- [ЗАДАНИЕ 1]:
Ответьте по отрывку о вулкане:
(a) Что только что продемонстрировал вулкан?
(b) Почему никто не стал бы оспаривать решение об отказе от спуска?
(c) Что было главной целью экспедиции?

- [СТРАНИЦА]:
Да, все это было прекрасно но вулкан только что продемонстрировал, насколько он может быть грозен. Риск непоправимых последствий перевешивал манящий зов лежащего у ног чуда природы.

И все же наотрез отказаться от спуска было не так просто. Никто бы не стал оспаривать моего решения, поскольку в этой области я обладал самым большим опытом. С другой стороны именно благодаря опыту я знал, во что обошлась наша экспедиция. Ее главной целью, ради которой в группу включили такое количество людей, был отбор проб и проведение замеров в активном жерле. Отказаться от нее можно было только в крайнем случае перед лицом неопровержимых доказательств неосуществимости спуска или сопряженной с ним крайней опасности. Бросить все и уйти представлялось до боли обидным...

[Строки для поиска элементов]
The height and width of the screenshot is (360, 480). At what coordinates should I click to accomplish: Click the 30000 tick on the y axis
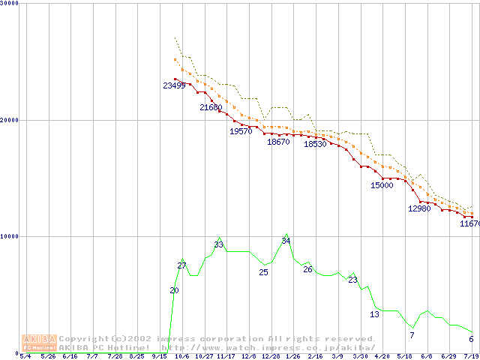tap(10, 4)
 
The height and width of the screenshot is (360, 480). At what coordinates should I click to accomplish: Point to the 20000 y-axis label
tap(10, 120)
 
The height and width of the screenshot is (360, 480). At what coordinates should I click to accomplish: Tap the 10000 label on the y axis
tap(10, 236)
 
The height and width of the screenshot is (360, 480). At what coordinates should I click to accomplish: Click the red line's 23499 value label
tap(175, 86)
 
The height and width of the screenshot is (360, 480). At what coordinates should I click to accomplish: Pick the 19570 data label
tap(241, 131)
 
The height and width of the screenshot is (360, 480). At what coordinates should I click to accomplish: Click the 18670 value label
tap(278, 142)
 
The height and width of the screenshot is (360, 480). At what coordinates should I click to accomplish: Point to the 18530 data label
tap(315, 145)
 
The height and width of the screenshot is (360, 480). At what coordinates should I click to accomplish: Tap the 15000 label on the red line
tap(382, 185)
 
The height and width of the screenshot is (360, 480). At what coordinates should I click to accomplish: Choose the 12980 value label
tap(419, 208)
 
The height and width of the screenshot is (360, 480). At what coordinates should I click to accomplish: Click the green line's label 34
tap(286, 241)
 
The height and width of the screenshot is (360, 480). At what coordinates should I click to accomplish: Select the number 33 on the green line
tap(219, 244)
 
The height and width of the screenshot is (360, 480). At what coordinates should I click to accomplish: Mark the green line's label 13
tap(374, 314)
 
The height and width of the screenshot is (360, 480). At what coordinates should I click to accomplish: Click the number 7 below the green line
tap(412, 334)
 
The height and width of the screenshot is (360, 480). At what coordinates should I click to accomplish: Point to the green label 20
tap(174, 290)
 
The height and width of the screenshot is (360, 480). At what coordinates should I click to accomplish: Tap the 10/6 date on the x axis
tap(182, 357)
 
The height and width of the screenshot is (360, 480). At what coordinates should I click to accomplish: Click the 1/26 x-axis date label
tap(292, 357)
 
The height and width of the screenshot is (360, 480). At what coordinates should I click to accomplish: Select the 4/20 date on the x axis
tap(382, 357)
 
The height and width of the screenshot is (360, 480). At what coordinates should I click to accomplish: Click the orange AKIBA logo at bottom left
tap(39, 342)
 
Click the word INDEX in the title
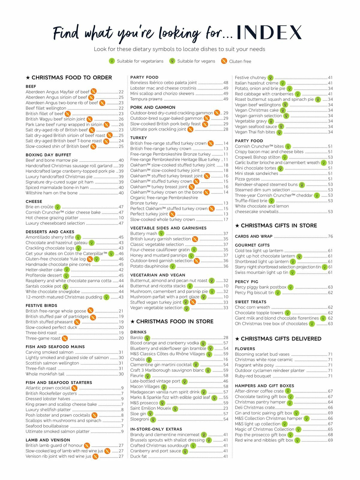coord(269,32)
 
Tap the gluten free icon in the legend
coord(224,61)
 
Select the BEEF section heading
coord(31,86)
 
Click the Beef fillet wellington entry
coord(46,108)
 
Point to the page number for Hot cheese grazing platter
coord(121,218)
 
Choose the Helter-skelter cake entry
coord(44,270)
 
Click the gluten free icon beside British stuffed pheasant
coord(77,322)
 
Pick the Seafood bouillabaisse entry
coord(47,426)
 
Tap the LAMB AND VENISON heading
coord(48,440)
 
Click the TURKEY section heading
coord(139,138)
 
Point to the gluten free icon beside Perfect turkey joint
coord(172,214)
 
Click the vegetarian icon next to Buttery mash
coord(161,233)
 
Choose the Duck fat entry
coord(139,456)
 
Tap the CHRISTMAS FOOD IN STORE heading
coord(175,322)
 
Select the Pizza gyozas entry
coord(247,179)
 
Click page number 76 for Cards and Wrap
coord(330,236)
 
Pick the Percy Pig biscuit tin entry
coord(254,292)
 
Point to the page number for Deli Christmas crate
coord(330,408)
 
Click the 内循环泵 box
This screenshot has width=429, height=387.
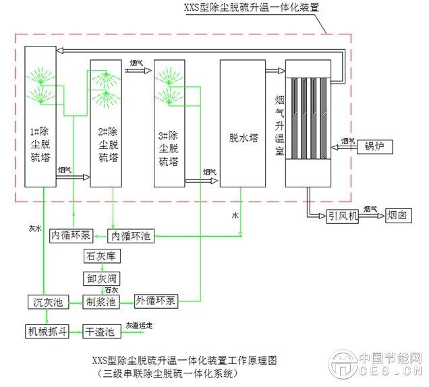pos(70,235)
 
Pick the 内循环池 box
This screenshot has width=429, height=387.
pos(132,235)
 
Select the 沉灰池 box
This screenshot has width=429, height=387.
pos(48,301)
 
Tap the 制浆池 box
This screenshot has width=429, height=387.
pos(103,301)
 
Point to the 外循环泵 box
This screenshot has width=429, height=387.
pos(156,301)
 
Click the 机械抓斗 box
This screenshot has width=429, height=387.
pos(48,331)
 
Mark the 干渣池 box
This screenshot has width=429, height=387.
pos(103,331)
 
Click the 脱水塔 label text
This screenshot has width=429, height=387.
pos(244,138)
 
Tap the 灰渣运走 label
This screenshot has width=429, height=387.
pos(139,326)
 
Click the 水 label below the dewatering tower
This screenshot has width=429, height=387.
pos(235,215)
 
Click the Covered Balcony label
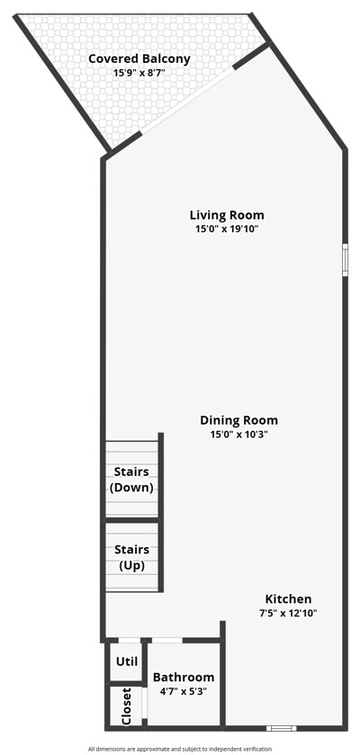(140, 59)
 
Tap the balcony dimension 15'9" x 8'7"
(140, 74)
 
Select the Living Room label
(227, 215)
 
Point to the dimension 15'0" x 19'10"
(227, 229)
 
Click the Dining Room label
(238, 420)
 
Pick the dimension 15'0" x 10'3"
(238, 435)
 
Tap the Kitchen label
(288, 599)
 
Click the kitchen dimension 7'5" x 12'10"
(288, 614)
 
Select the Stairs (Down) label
(131, 480)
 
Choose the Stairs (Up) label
(131, 558)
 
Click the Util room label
(127, 661)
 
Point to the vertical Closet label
(127, 706)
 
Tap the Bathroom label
(184, 678)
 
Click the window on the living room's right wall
(345, 260)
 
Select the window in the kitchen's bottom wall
(282, 728)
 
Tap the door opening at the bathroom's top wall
(166, 641)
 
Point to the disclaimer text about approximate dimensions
(180, 750)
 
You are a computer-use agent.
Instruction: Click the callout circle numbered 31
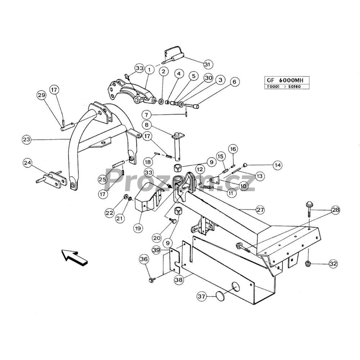[x=207, y=64]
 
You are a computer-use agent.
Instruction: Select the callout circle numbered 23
[x=27, y=139]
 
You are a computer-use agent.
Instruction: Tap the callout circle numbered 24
[x=28, y=163]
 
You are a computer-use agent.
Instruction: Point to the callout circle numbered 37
[x=202, y=297]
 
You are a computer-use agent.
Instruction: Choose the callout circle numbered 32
[x=333, y=264]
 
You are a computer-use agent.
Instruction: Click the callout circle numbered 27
[x=260, y=210]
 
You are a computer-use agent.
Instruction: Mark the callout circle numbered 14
[x=278, y=165]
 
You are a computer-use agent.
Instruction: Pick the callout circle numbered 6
[x=234, y=82]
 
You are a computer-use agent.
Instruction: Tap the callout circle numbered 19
[x=138, y=228]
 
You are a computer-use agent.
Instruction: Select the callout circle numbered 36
[x=144, y=259]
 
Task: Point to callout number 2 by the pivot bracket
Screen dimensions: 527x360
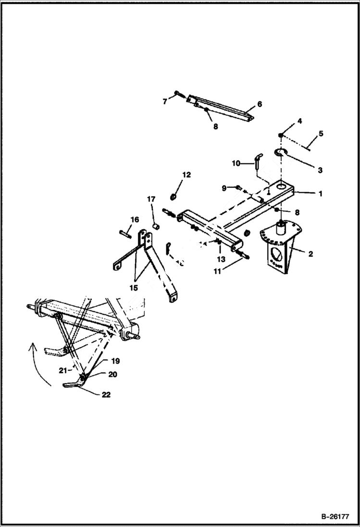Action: pos(310,254)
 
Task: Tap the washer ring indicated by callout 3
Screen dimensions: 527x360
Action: pos(281,152)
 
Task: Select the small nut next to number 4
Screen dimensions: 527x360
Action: pos(281,135)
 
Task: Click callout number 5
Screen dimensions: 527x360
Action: pos(321,134)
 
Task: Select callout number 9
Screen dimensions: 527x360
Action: pos(223,187)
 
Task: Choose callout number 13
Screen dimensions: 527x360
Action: pos(221,259)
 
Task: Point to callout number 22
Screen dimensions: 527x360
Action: pos(105,395)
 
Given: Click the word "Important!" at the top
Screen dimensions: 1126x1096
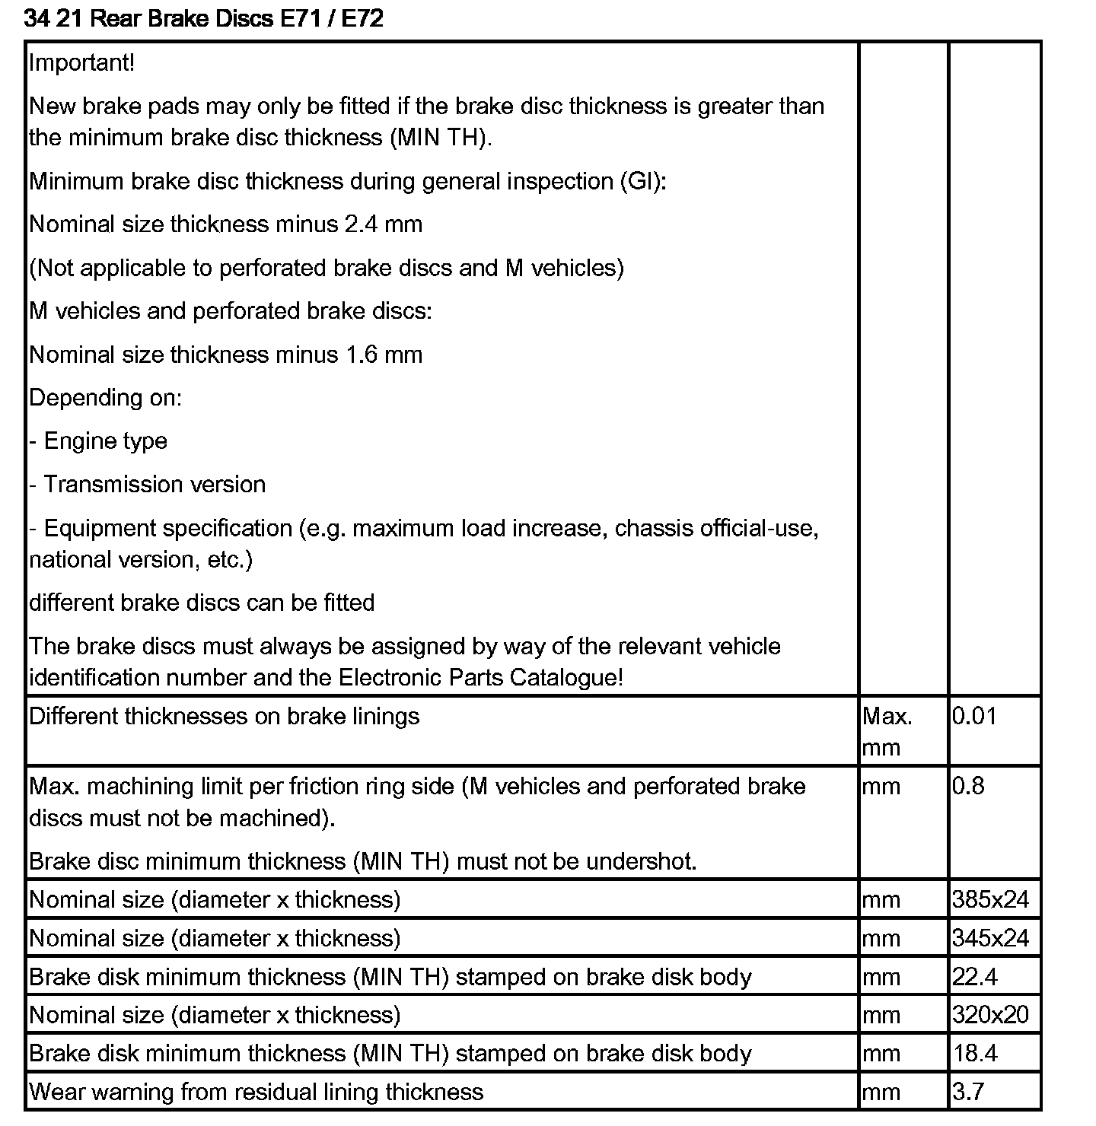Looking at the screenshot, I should tap(81, 62).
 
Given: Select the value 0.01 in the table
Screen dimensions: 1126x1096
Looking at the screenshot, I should tap(973, 716).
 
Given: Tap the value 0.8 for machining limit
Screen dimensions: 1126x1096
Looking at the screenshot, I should tap(967, 786).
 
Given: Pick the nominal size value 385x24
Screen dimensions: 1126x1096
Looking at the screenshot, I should tap(990, 899).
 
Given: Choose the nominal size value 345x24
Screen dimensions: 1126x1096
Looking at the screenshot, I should tap(990, 938).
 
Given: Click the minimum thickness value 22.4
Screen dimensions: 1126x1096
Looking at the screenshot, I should tap(974, 976).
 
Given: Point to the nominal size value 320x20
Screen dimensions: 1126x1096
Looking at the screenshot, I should tap(990, 1015).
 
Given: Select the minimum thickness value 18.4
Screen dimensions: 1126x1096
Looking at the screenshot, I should tap(974, 1053).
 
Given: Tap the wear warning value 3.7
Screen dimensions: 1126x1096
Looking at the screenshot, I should tap(967, 1092).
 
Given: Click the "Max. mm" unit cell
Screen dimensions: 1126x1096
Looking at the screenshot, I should tap(887, 731).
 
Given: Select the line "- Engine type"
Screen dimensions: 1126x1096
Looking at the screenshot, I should tap(98, 441).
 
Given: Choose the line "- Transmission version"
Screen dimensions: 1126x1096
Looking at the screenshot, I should tap(148, 485).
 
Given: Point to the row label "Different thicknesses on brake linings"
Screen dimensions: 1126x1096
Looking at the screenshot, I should tap(224, 716).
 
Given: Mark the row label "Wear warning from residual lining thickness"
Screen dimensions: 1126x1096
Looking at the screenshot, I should tap(256, 1092).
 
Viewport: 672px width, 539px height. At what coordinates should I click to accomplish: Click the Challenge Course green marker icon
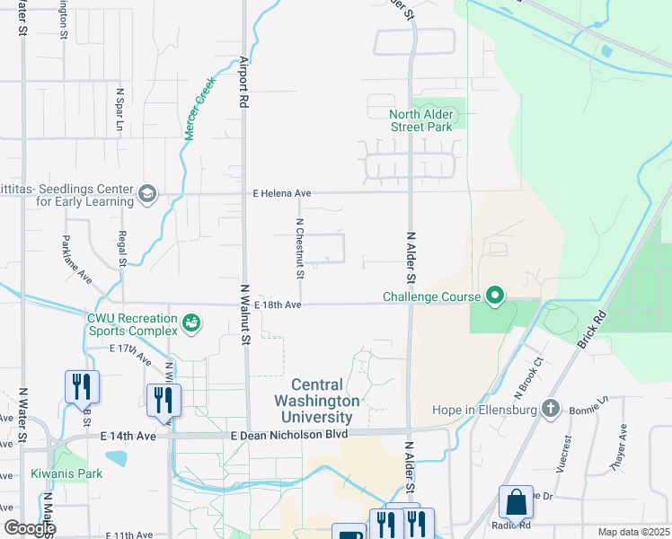pyautogui.click(x=494, y=296)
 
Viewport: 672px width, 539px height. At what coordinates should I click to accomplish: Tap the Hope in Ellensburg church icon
pyautogui.click(x=551, y=410)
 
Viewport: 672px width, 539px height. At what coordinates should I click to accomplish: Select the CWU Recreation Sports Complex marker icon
pyautogui.click(x=190, y=323)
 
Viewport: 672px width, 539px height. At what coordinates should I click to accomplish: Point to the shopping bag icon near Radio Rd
pyautogui.click(x=517, y=505)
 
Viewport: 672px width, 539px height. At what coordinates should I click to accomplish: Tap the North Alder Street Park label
pyautogui.click(x=421, y=120)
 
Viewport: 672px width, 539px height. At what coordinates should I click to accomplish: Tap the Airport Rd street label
pyautogui.click(x=243, y=82)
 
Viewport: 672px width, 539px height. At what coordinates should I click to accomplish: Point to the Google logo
pyautogui.click(x=29, y=528)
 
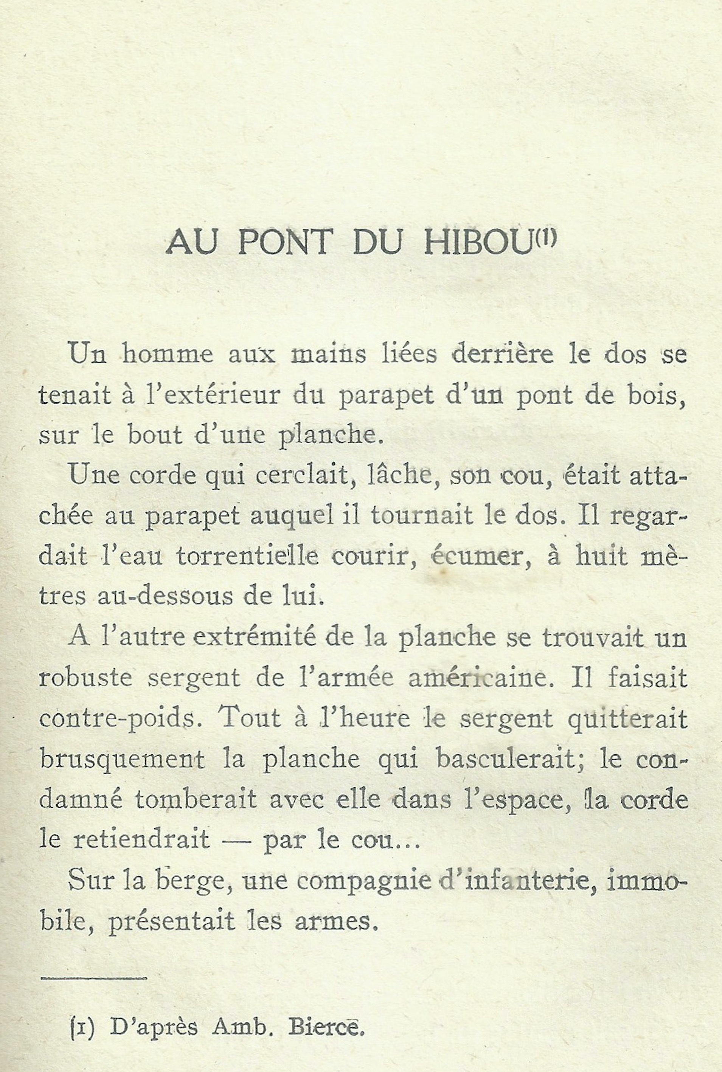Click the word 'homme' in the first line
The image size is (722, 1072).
point(168,354)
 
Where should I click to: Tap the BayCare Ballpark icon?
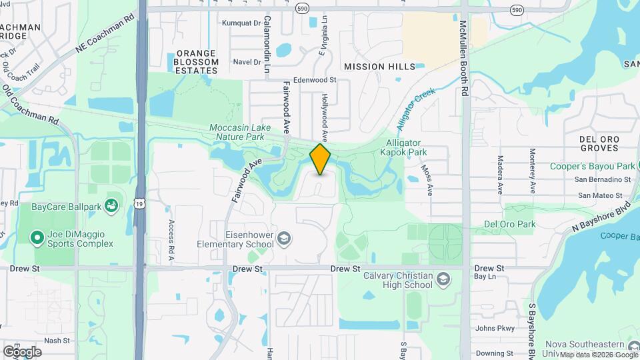[x=111, y=207]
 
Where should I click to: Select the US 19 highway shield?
[x=139, y=203]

- [ЗАДАНИЕ 2]: Перепечатайте строки данных от строки, содержащей «Click the word INDEX in the title», до строки, содержащей «pos(48,331)», включительно. Изображения в ответ не включайте.

- [РЕШЕНИЕ 1]:
(a) Вулкан продемонстрировал, насколько он может быть грозен.
(b) В этой области рассказчик обладал самым большим опытом.
(c) Главной целью экспедиции были отбор проб и проведение замеров в активном жерле.

- [РЕШЕНИЕ 2]:
Click the word INDEX in the title
coord(269,32)
 
Tap the gluten free icon in the legend
coord(224,61)
 
Select the BEEF section heading
coord(31,86)
 
Click the Beef fillet wellington entry
coord(46,108)
 
Point to the page number for Hot cheese grazing platter
coord(121,218)
 
Choose the Helter-skelter cake entry
coord(44,270)
 
Click the gluten free icon beside British stuffed pheasant
coord(77,322)
 
Pick the Seafood bouillabaisse entry
coord(47,426)
 
Tap the LAMB AND VENISON heading
coord(48,440)
 
Click the TURKEY section heading
coord(139,138)
 
Point to the gluten free icon beside Perfect turkey joint
coord(172,214)
 
Click the vegetarian icon next to Buttery mash
coord(161,233)
 
Choose the Duck fat entry
coord(139,456)
 
Tap the CHRISTMAS FOOD IN STORE heading
coord(175,322)
 
Select the Pizza gyozas entry
coord(247,179)
 
Click page number 76 for Cards and Wrap
coord(330,236)
 
Pick the Percy Pig biscuit tin entry
coord(254,292)
 
Point to the page number for Deli Christmas crate
coord(330,408)
 
Click the 内循环泵 box
This screenshot has width=429, height=387.
pos(70,235)
 
Pick the 内循环池 box
This screenshot has width=429, height=387.
pos(132,235)
 
Select the 沉灰池 box
This screenshot has width=429, height=387.
pos(48,301)
 
Tap the 制浆池 box
This screenshot has width=429, height=387.
pos(103,301)
 
Point to the 外循环泵 box
This screenshot has width=429, height=387.
pos(156,301)
 
Click the 机械抓斗 box
This screenshot has width=429, height=387.
pos(48,331)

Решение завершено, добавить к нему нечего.